For one week I took this medication and at the end of it was when I had a nervous breakdown, on February 13th. Five months later, I’m able to look. back and see that the medications probably played a big role in my breakdown. Medication-induced depression is a real thing, but I have also been told that burnout played a huge role, along with alienation and abandonment by some people who were closest to me, and some interpersonal family issues, things that I plan on touching on throughout my blogging journey. Put all of those things in a shaker glass with some ice, shake it up, and you’ve got a Mental Health Crisis mocktail on your hands.

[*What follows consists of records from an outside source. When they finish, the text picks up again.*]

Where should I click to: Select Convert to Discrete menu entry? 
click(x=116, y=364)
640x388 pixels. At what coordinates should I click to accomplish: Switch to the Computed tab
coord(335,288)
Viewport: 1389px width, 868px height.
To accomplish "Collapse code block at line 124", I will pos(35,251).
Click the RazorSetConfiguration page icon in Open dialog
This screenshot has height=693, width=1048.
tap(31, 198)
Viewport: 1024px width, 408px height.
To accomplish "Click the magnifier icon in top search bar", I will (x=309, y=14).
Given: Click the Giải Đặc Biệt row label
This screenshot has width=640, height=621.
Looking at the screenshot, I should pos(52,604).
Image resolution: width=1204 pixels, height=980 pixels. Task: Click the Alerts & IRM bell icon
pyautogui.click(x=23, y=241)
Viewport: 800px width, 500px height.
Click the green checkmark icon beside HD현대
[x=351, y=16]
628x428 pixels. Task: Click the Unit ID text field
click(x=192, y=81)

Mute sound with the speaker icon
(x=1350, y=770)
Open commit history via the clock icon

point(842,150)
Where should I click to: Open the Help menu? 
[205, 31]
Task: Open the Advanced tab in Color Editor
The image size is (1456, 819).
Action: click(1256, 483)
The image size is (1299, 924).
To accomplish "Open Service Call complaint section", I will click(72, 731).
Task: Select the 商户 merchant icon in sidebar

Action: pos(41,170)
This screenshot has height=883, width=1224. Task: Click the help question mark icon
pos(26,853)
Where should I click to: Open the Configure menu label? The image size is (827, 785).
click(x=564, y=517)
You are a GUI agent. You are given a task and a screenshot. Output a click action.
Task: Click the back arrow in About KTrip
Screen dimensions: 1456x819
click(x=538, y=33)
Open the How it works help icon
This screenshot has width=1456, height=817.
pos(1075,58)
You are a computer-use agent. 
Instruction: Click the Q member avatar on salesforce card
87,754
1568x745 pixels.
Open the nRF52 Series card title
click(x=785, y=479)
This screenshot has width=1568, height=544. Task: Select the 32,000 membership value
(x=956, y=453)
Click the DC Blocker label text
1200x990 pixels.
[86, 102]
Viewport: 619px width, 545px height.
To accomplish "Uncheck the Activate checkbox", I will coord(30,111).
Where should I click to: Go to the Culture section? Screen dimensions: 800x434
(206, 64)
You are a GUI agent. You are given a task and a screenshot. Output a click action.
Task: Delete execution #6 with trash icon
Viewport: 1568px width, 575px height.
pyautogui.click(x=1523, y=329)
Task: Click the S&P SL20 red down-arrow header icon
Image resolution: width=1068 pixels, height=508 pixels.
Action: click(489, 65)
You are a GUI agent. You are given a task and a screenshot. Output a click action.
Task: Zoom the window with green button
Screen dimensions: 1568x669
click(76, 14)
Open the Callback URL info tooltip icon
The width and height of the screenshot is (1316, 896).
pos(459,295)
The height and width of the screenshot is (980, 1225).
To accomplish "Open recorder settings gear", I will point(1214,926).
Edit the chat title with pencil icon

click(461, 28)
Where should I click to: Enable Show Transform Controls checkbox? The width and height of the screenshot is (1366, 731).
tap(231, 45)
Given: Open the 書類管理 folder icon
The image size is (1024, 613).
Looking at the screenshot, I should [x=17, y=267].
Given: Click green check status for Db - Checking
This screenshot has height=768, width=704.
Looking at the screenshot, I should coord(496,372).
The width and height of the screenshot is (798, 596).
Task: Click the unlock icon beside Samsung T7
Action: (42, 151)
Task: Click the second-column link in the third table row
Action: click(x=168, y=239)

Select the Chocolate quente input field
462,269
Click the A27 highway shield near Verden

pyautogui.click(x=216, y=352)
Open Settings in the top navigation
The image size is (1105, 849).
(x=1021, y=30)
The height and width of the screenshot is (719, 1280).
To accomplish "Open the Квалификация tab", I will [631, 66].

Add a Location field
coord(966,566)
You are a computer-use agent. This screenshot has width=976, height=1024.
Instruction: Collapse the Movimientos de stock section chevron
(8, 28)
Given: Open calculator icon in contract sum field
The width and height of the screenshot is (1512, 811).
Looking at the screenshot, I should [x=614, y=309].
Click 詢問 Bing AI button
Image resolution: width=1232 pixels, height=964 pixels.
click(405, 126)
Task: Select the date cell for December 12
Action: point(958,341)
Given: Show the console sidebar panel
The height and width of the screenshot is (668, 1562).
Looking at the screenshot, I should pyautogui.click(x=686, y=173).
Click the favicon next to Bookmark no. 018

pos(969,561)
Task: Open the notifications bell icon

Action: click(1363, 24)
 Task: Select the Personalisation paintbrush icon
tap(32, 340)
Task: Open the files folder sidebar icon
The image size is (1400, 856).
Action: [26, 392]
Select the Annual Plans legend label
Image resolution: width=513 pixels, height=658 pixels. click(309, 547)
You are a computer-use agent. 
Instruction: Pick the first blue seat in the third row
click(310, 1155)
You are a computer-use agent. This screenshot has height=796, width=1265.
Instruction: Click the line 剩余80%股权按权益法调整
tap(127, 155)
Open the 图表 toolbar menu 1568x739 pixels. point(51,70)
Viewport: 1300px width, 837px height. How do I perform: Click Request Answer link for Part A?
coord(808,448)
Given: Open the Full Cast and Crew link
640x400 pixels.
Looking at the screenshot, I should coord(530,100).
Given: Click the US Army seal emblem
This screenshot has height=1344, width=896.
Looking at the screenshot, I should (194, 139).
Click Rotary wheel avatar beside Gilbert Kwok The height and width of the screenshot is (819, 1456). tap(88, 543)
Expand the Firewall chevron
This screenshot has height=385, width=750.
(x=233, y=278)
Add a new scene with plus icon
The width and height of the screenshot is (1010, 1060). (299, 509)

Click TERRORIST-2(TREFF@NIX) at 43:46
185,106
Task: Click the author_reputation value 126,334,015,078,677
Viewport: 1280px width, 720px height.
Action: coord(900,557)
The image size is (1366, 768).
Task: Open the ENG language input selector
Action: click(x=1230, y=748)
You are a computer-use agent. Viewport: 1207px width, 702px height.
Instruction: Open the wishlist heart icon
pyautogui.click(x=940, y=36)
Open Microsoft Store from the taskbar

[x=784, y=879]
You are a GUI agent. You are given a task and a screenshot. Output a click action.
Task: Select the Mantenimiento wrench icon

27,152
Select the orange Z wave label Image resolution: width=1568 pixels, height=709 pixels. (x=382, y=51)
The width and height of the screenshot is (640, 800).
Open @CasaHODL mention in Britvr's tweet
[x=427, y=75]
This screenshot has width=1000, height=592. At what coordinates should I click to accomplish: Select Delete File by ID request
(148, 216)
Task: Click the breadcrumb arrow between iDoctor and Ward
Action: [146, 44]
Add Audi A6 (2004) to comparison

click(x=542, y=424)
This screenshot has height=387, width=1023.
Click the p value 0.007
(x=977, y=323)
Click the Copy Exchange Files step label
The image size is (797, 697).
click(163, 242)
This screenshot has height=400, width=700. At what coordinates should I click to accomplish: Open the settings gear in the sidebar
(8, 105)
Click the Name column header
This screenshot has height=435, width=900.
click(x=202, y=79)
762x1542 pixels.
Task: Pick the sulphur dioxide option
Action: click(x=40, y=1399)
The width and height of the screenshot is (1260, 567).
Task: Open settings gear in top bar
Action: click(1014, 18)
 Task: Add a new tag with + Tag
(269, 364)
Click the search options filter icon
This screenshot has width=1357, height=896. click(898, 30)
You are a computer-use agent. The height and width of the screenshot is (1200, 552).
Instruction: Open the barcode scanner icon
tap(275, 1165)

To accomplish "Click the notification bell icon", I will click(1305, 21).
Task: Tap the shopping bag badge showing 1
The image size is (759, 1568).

If anyone has ever experienced severe anxiety and major depression, you know that all you want to do is FEEL BETTER. My next post will be about my experience in the Behavioral Health unit of our local hospital and the misdiagnosis along the way.
Fair warning, this blog is going to be centered around God and faith. I know that mainstream media has made you believe that science has “proved” God to be obsolete (this couldn’t be further from the truth), or that being a Christian isn’t trendy (the loudest Christians don’t speak for all Christians), or that Jesus didn’t actually walk this Earth. I have spent the last three months devoted to figuring out why I believe what I believe and having some of my own supernatural experiences, and I have a different story to tell you.
I was a skeptic, a “my relationship with God is my own,” a “the Bible is a document written by men, for men” type of person without ever reading it myself. I was so prideful that I couldn’t believe that anyone had any say over my life, but me. Trust me when I say, this journey has been transformational and beautiful. I encourage you to join my exploration of existence and faith without bias, without judgment and just hear me out, especially if you’ve ever found yourself in a place of isolation, loneliness, anxiety, and depression.